Álvaro Santos Almeida: “Estou preocupado. Consequências podem ser trágicas”
Álvaro Santos Almeida também não esconde os receios que lhe suscitam os primeiros dias da presidência Trump. “Estou muito preocupado. Tudo isto que Luís Aguiar Conraria aqui referiu é muito mau. É muito preocupante. É preocupante porque não só todos aqueles elementos que muita gente julgava ser apenas retórica de campanha não o é. Parece que são mesmo ideias para aplicar. E a ser assim, as consequências vão ser trágicas”, diz o professor de economia da Universidade do Porto.
“Refiro-me às consequências do proteccionismo absurdo que Donald Trump tenta impôr. Serão trágicas as consequências da eventual violação de princípios básicos como a proibição da tortura que, pelos vistos, Donald Trump pretenderá apoiar. A questão central aqui é a que Luís Aguiar-Conraria levantou: a de saber até que ponto o sistema de controlo democrático, os ‘checks and balances’, dos Estados Unidos é suficiente para impedir que este presidente produza estragos irreparáveis”, sublinha o antigo quadro superior do FMI, em Washington.
“Espero que o sistema seja suficiente, mas, infelizmente, temos na história exemplos em que isso não aconteceu. Temos o exemplo histórico de um país que era democrático - e voltou a ser democrático - mas que em determinado período não foi capaz de impedir que um líder político - democraticamente eleito - mas com características de demagogo, megalómano, com foi Adolf Hitler na Alemanha dos anos 30, acabasse por tomar o poder. Nesse caso o sistema de vigilância democrática e de equilíbrios não funcionou. Esperemos que nos Estados Unidos funcione, mas começa a ficar muito perigoso”, alerta Álvaro Santos Almeida.
Daniel Bessa: “Esperava mudança, não uma revolução”
Também Daniel Bessa analisa o confronto de Donald Trump com a realidade na base da ideia prevalecente de que o novo presidente, uma vez na Casa Branca, poderia moderar a retórica e suavizar a forma de governar. “Concordo com a frase de que os eleitores americanos contavam com a mudança, mas não esperavam uma revolução que parece ser o que está em curso”, diz o economista.

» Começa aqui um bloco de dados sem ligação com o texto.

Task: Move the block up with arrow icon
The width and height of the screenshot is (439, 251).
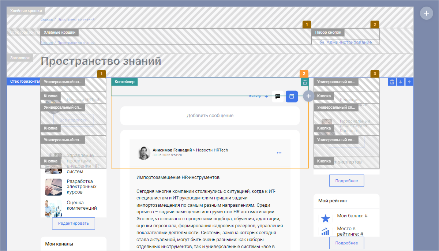Action: click(409, 82)
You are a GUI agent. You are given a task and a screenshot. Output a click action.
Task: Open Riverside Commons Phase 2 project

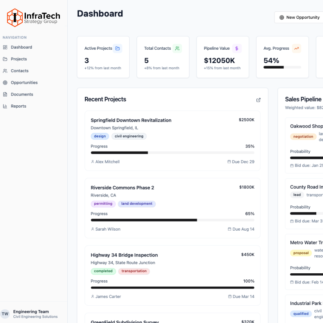click(x=122, y=188)
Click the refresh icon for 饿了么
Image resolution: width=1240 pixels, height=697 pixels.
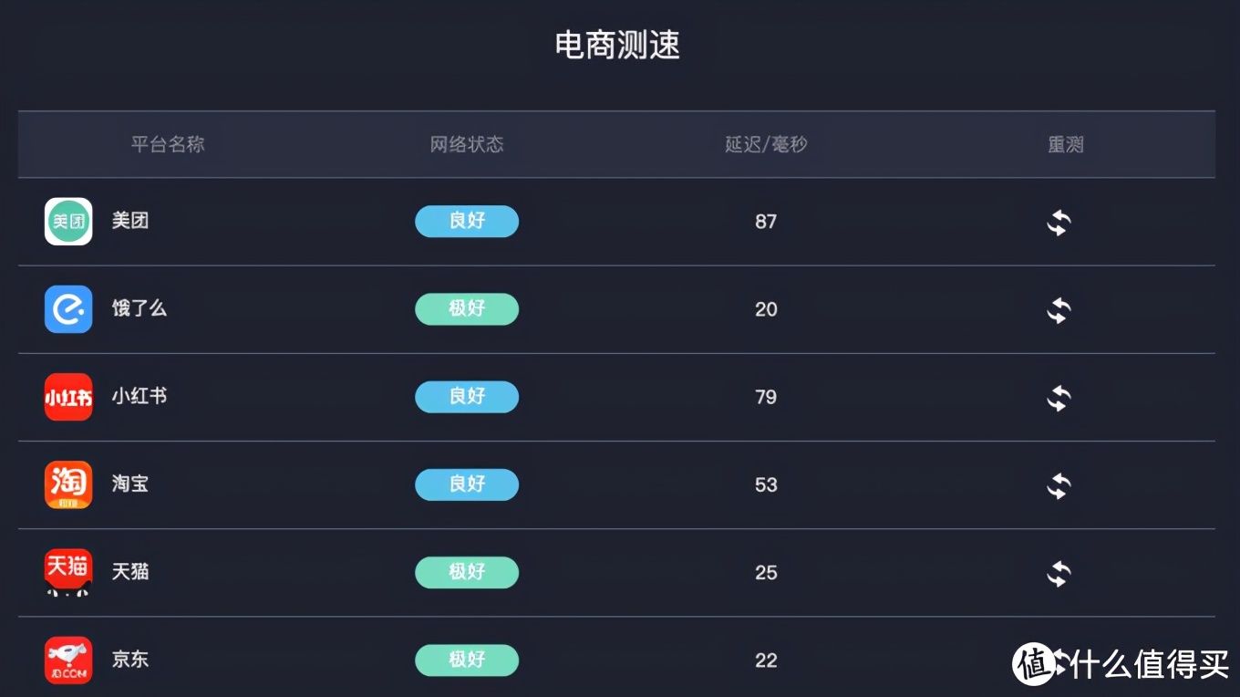click(x=1059, y=310)
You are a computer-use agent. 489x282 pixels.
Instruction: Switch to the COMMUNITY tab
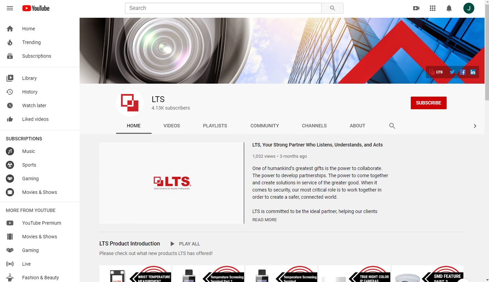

“Houve um momento nestes primeiros dias de Trump que acho ser equilibrado: trata-se do discurso de vitória. É a única peça que foi mais equilibrada, mas que me enganou. Por exemplo, eu escrevi não acreditar que o muro com o México pudesse avançar. Aqui emiti essa opinião e será das primeiras intenções de Trump a avançar. Tenho alguma dificuldade em perceber como é que vai mandar o cheque para a cidade do México. O México é neste caso o elo mais fraco. Há a questão da sobretaxa de 20% sobre as exportações mexicanas para os Estados Unidos”, refere Daniel Bessa.
“Outro aspecto perturbador é esta discussão em torno da comunicação social e se esteve mais gente ou menos na cerimónia de tomada de posse. Se os meus olhos não me enganam vejo as fotos das cerimónias anteriores e não tem comparação com as actuais. Como é possível dizer o contrário?”, questiona Daniel Bessa.
Dow Jones reflecte já “o efeito Trump” na economia?
Mas as promessas feitas por Trump aos patrões na indústria e às famílias de cortes drásticos nos impostos ou de construção de infra-estruturas (medidas que impliquem fundos públicos têm de ser aprovadas no Congresso e de ser negociadas com a maioria republicana também no Senado) já terão influenciado a criação de um novo clima económico doméstico bem mais optimista? Será o record de 20000 pontos do indice Dow Jones um razoável indicador nesse sentido?
Luís Aguiar-Conraria não mostra surpresa: “Do ponto de vista do movimento de distribuição de rendimento interno não estou à espera que uma presidência Trump vá favorecer a classe média americana ou os mais desfavorecidos. Ao contrário: antecipo desigualdades a aumentar e os donos das grandes empresas a ganhar no processo. Os índices bolsistas é isso que estão a reflectir. À partida, o valor de uma empresa corresponde à sua capacidade de gerar lucros no futuro”, diz o professor da Universidade do Minho.
Já Álvaro Santos Almeida alerta para a possibilidade de algumas medidas do pacote económico Trump embaterem na oposição do Congresso, apesar da maioria republicana, mas que está preocupada com o controlo do défice. “Não nos esqueçamos de uma coisa: Trump pode ser, e é certamente, tão mau como aqui estivemos a dizer, mas esse dado não faz de Barack Obama um bom presidente e, do ponto de vista económico, Obama não foi um bom presidente. Teve sérios problemas e a introdução do programa de seguros de saúde Obamacare foi uma boa ideia, mas mal aplicada na prática que introduziu enormes custos para as empresas.
“Ora ao reverter muitas das opções de Obama que prejudicavam a economia a nova administração faz com que o Dow Jones reflicta esse efeito. O facto de Trump estar a eliminar alguns aspectos negativos está a ter um reflexo no Dow Jones, mas isso não significa que novas medidas que possam vir a ser adoptadas não tenham um efeito negativo. A questão de fundo é saber até onde Trump poderá ir sem ser impedido pelo Congresso”, alerta Álvaro Santos Almeida.
Daniel Bessa conclui a emissão de Conversas Cruzadas com um olhar para o efeito Trump na Corporate America. “Não tenho dúvida de que, a curto prazo, a economia é a área que mais vai beneficiar desta revolução Trump. E se nos determos num indicador tão cego e abstracto como o índice bolsista Dow Jones fica evidente que nesta política estão todos os ingredientes que, no curto prazo, levam a uma subida de expectativas”, diz o antigo ministro.
“Em matéria económica provavelmente durante anos não tenho dúvidas de que a economia dos Estados Unidos e nomeadamente as suas maiores empresas, os seus interesses mais concentrados, vão beneficiar desta política Trump. É isso que o Dow Jones reflecte”, conclui.